At San Francisco’s Bookshop West Portal—where IBD sales trounced last year’s strong numbers—visitors had the opportunity to “engage in some grassroots activism throughout the day with a postcarding campaign” to send messages to legislators, said buyer and special project manager Susan Tunis. “We are very fortunate not to have issues with book banning in San Francisco, but library funding, First Amendment rights, and Amazon’s monopoly affect us all.” West Portal also hosted its first Drag Story Hour with drag performer Panda Dulce, aka middle grade author Kyle Casey Chu (The Queen Bees of Tybee County). “That was our first Drag Story Hour, but it won’t be our last,” Tunis said.

In Las Vegas, Writer’s Block cofounder Drew Cohen called this IBD “one of our busiest shopping days ever, and certainly in the top three busiest we’ve experienced” since opening in 2014.

Portland, Ore., saw its first-ever North Portland Book Crawl, with 10 participating shops and a book giveaway.

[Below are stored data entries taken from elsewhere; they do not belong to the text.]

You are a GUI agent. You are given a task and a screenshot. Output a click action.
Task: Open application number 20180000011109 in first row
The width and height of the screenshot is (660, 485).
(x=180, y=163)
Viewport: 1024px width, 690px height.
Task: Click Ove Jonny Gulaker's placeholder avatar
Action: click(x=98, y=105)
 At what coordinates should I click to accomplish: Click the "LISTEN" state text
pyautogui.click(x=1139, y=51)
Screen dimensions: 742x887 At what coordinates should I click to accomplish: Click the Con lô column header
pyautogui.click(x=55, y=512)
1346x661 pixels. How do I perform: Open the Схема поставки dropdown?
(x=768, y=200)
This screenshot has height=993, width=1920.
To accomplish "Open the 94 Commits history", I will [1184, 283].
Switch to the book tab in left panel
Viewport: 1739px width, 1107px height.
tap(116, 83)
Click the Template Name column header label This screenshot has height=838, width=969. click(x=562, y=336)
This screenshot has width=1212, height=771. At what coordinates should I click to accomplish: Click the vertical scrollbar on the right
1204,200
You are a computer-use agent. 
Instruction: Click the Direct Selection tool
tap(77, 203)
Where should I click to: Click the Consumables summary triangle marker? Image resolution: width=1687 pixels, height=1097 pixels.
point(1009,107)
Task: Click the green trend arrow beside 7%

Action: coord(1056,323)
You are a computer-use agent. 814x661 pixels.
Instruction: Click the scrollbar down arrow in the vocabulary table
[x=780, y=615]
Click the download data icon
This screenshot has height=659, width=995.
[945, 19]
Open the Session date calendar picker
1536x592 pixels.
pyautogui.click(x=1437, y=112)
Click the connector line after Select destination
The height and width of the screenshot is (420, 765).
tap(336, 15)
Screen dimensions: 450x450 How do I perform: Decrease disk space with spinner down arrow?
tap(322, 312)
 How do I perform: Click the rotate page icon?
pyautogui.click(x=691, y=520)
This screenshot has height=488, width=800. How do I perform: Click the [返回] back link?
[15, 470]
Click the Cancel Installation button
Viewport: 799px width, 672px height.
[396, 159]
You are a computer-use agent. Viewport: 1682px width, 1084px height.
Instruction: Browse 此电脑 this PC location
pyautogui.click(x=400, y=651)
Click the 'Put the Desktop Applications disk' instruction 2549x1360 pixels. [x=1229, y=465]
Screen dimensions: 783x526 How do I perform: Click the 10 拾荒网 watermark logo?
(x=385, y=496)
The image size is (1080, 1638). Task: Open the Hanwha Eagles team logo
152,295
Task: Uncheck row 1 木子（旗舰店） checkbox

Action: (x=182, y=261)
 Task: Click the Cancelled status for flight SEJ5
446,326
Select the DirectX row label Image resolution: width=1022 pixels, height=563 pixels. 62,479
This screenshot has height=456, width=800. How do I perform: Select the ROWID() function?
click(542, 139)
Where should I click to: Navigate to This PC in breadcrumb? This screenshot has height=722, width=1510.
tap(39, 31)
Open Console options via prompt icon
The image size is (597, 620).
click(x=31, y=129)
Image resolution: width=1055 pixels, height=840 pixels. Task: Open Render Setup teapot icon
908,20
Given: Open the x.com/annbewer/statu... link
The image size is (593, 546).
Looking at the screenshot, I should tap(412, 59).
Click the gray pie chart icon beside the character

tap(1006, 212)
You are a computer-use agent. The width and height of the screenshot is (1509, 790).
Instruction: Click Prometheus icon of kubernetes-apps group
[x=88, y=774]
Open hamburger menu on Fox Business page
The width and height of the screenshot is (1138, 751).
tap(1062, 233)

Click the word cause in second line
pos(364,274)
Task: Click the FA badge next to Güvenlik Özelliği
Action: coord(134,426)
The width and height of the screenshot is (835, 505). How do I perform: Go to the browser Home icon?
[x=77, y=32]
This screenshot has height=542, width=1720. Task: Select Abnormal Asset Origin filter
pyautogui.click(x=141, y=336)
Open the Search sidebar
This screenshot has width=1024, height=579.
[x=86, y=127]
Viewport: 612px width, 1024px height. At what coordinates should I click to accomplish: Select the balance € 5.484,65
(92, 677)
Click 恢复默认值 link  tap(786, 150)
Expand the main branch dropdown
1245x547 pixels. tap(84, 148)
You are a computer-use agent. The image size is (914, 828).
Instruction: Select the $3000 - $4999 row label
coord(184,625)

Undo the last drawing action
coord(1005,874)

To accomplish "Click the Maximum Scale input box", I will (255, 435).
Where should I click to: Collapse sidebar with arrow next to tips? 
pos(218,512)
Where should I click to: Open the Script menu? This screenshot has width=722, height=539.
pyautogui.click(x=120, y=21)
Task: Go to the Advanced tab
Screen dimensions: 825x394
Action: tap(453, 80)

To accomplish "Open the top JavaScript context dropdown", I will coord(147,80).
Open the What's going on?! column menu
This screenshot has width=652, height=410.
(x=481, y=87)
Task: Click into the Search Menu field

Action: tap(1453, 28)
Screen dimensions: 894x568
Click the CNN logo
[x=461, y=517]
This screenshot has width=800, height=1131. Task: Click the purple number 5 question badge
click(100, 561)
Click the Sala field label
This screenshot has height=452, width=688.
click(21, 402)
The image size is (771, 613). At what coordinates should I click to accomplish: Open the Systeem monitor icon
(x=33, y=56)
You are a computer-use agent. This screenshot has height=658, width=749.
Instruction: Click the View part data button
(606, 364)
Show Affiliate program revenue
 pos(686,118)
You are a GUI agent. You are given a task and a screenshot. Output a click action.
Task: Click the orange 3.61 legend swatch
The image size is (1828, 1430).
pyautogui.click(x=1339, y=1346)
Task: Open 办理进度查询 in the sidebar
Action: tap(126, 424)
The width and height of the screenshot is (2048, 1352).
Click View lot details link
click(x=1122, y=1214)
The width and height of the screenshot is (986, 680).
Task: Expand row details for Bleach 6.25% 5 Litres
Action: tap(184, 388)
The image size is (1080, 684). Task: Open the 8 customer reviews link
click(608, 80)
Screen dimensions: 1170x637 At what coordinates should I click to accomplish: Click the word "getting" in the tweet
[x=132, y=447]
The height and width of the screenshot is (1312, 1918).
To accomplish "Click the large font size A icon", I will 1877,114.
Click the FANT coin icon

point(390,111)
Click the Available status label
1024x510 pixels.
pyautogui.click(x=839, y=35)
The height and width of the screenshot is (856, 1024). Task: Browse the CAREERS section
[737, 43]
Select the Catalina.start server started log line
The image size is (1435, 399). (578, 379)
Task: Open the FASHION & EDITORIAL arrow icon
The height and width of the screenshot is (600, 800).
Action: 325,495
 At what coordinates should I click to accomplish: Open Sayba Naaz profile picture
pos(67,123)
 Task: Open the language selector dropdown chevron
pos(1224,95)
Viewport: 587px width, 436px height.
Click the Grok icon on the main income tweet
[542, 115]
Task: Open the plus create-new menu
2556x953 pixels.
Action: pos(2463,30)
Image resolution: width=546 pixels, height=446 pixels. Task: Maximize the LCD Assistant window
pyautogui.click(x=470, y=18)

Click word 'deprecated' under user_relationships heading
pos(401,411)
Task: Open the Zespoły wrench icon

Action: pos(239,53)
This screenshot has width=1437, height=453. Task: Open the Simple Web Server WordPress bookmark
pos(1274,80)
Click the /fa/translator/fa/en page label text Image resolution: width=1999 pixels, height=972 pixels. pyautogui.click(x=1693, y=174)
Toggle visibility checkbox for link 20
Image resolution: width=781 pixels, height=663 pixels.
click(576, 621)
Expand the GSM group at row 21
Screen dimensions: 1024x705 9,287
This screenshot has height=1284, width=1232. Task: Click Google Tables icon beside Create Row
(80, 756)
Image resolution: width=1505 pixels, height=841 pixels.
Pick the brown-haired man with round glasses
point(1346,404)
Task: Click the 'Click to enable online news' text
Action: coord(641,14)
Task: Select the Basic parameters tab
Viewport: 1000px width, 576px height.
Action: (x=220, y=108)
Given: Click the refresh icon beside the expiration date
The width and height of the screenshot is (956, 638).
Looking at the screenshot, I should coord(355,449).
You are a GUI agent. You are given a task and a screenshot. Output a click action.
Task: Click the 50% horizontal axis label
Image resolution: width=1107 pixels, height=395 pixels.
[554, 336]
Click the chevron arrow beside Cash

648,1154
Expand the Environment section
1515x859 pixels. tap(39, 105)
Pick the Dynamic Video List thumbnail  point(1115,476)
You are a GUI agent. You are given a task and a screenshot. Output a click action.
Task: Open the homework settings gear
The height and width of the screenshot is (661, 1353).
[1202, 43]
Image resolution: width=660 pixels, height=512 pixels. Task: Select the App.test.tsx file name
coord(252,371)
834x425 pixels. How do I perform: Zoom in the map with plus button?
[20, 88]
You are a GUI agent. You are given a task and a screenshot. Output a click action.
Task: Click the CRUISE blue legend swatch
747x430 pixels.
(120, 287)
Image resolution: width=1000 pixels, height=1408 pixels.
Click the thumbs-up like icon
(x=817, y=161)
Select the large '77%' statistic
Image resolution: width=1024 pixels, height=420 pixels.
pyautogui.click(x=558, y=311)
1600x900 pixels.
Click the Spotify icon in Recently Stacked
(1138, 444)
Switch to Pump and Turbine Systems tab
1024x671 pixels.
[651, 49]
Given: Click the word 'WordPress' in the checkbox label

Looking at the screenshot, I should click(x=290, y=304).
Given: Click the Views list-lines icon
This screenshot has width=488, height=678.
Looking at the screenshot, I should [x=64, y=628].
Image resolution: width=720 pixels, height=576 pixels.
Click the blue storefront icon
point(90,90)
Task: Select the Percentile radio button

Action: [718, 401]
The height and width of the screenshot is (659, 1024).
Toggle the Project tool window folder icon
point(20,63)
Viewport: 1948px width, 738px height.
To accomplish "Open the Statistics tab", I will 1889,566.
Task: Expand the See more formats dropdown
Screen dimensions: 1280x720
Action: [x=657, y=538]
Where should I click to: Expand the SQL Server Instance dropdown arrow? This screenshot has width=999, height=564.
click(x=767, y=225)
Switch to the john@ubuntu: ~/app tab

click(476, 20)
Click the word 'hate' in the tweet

Other Portland stores threw parties of their own. The city’s nonprofit Literary Arts, which opened a new headquarters and independent bookshop on December 7, hosted a kids’ Spanish-language storytime, a pop-up writing class with local indie author Michelle Kicherer (Sexy Life, Hello), and a zine-making workshop led by graphic design teacher Kathleen Barnett.

Across the Willamette River, Powell’s City of Books unveiled an independent bookstore map of the area, with visits from Oregon governor Tina Kotek, Portland mayor Keith Wilson, city councilmember Mitch Green, and Powell’s president and owner Emily Powell.

Farther north, Washington bibliophiles attempted to visit all 29 Seattle-area stores on the maximalist Bookstore Day Passport Challenge—plus the nearby South Sound Book Crawl, with 11 stores. (A contender for PW's Bookstore of the Year, Ballast Books, got in on both passports, thanks to its Bremerton, Wash., location.) Georgiana Blomberg, owner of Magnolia's Bookstore, said she'd ordered ahead but still sold out of several titles, and shelves across the region were depleted by the weekend's conclusion.

The last Saturday in April can get a little out of hand. At Seattle's Arundel Books, staffers inadvertently created a reading challenge when they hung an IBD display backward, joked store owner Phil Bevis. “No one spotted the oops until they went to take a photo for our social media,” Bevis said, and the sign was quickly corrected. Even so, the cattywampus version captured the air of excitement ahead of another fizzy Independent Bookstore Day.